The 60 second overview

Overnight session: It has been quite an uneventful overnight session with most equity indices virtually unchanged, however with the exception of the Australian equity markets which dropped as Sydney went into a two-week lockdown.

French regional elections: This weekend’s French regional elections was a disappointment for both PM Macron and far-right leader Le Pen. Macron’s LREM got only 7% of the votes while Le Pen’s is set to get around 20% (less than in 2015 election at 27%) according to exit polls. However, with low voter turnout, and local elections not translating well into national politics, these results should be interpreted with caution. French national election is set for spring 2022.

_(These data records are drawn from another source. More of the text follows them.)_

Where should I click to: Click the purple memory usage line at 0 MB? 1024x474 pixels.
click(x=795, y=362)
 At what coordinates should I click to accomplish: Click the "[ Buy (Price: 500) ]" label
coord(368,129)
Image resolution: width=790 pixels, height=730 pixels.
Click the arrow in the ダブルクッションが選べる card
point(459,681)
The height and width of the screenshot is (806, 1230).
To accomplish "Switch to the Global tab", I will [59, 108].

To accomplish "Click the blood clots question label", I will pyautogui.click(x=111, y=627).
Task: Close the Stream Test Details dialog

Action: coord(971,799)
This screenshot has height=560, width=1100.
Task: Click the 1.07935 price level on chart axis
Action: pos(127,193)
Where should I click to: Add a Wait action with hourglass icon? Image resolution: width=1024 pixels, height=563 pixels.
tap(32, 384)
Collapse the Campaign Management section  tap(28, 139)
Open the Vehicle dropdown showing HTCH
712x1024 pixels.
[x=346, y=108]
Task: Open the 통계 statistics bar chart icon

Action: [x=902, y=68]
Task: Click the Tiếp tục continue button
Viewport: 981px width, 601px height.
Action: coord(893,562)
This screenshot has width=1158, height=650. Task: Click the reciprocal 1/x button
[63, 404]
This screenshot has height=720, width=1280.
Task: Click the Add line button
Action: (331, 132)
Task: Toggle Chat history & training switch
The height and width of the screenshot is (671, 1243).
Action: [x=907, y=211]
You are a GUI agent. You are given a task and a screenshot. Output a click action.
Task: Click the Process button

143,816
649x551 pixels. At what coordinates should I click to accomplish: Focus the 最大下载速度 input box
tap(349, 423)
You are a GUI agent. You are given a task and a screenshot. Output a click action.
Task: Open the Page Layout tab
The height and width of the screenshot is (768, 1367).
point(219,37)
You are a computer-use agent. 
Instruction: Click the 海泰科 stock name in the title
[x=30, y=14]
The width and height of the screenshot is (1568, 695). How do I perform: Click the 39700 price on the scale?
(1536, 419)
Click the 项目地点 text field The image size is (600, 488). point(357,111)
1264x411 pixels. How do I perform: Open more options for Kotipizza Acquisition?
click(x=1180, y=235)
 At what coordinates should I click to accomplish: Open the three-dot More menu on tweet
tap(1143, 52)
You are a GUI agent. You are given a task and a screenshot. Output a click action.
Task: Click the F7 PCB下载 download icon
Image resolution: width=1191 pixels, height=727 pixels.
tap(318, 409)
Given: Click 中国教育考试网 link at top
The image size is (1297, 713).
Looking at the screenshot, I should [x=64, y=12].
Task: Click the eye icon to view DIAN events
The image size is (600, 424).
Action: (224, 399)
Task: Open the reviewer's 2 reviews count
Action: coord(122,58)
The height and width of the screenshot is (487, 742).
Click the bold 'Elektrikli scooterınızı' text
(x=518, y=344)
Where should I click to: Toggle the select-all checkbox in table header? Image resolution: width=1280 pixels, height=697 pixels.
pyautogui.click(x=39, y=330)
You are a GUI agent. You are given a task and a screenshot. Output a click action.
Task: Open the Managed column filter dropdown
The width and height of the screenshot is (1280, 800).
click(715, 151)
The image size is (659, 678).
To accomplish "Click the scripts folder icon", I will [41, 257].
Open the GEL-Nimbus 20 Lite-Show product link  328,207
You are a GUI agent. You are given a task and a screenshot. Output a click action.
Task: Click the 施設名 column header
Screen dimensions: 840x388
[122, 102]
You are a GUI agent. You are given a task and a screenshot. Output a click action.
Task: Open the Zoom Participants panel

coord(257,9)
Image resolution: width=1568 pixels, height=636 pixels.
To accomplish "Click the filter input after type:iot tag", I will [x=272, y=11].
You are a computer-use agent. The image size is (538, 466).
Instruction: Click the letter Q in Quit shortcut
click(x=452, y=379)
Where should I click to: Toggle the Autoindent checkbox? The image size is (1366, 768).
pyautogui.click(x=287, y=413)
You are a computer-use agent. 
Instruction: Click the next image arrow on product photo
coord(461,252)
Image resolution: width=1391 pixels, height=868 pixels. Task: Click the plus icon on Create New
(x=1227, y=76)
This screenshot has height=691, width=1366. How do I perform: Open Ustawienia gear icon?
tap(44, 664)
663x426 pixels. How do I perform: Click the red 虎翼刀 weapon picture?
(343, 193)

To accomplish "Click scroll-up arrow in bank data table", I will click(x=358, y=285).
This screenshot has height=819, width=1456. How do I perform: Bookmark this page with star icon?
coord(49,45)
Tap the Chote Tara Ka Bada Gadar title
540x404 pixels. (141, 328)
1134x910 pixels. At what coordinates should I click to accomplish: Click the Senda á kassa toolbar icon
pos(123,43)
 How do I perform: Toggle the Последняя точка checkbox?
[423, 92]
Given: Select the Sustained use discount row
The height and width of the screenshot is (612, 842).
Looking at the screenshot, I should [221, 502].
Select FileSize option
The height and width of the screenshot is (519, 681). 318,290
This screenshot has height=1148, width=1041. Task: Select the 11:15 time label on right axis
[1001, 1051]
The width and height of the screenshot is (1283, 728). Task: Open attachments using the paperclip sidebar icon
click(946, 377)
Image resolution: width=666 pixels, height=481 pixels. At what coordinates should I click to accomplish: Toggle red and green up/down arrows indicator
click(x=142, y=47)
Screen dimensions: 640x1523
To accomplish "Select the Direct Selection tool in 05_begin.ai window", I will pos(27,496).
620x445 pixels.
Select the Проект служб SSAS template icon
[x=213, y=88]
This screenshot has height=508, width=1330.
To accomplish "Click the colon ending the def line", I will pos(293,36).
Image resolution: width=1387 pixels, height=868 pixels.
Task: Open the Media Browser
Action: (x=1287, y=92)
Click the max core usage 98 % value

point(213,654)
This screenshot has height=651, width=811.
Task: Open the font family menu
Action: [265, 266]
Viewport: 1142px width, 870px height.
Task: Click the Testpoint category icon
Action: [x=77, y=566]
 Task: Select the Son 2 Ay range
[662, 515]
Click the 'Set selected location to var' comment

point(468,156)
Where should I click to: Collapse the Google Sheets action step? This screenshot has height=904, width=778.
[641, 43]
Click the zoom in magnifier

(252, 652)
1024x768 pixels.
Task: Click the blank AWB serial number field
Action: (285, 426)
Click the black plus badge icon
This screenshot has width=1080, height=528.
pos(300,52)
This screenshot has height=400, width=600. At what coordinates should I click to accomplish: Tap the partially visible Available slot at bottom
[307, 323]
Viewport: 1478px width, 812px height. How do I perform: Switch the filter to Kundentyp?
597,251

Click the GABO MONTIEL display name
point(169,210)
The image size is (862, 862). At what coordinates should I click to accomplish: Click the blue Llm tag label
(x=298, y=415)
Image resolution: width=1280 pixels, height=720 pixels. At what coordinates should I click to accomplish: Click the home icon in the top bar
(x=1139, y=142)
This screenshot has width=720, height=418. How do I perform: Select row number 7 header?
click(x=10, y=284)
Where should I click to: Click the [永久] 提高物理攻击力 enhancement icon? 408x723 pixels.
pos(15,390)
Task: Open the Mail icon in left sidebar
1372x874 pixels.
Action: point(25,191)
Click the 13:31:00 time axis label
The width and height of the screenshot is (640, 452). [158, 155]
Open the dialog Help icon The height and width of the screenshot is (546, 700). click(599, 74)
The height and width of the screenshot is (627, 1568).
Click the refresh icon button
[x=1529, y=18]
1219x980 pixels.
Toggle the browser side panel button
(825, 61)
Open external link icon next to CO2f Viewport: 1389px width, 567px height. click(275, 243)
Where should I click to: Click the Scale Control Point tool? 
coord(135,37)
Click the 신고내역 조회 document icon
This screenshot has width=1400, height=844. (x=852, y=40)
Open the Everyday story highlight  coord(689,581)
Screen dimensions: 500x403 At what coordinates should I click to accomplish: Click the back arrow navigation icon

Equities: Investors sealed the week on a broadly positive note. Most regions ended higher, taking MSCI World to breach a new all-time high. Gains were broad-based with little distinction between styles and sectors, although some preference towards value and defensives. Financials were the standout on slightly higher yields and stress test results. Utilities, consumer staples and real estate were also among best sectors, while big tech drove down the IT- and communication sector. In US, Dow 0.7%, S&P 500 0.3%, Nasdaq -0.1% and Russell 2000 unchanged. VIX drifted lower for the fifth consecutive day, closing at one year-lows. The positive momentum has carried on to US futures this morning, but Asian markets are trading mixed with small movements.

FI: European rates were under slight pressure on Friday. The mood was a general bearish curve steepener – also within the US trading hours. Speculation on long-end issuance in this and the coming week (potentially France coming with new 30y) may have led market participants to pre-position for the supply. 30y Germany yields up by 4bp on Friday. After the massive flattening on the back of the FOMC meeting with markets questioning the reflation theme, last week was more or less a continued steepening of the EUR curves. 10s30s EUR swap flattened 6bp after the FOMC meeting, but has recovered more than half of the drop since then.

FX: Last week brought a reversal of post-Fed moves; the USD weakened, commodity currencies gained and industrial sensitive currencies stabilised. EUR/USD is consequently back above 1.19 while both EUR/NOK and EUR/SEK are now back below 10.15.

Credit: CDS indices once again outperformed cash on Friday, where iTraxx Xover tightened to 225bp (-2bp), which is the lowest level it has reached since late February 2020, and Main tightened ½bp (to 45½bp). HY widened c.4bp while IG was unchanged.

Nordic macro

Swedish retail sales has experienced a very strong recovery this year as people have spent less on traveling and restaurants. There was some setback in April, which we however suspect was temporary. We expect another strong figure in May data released today (forecast 1% m/m and 7% y/y).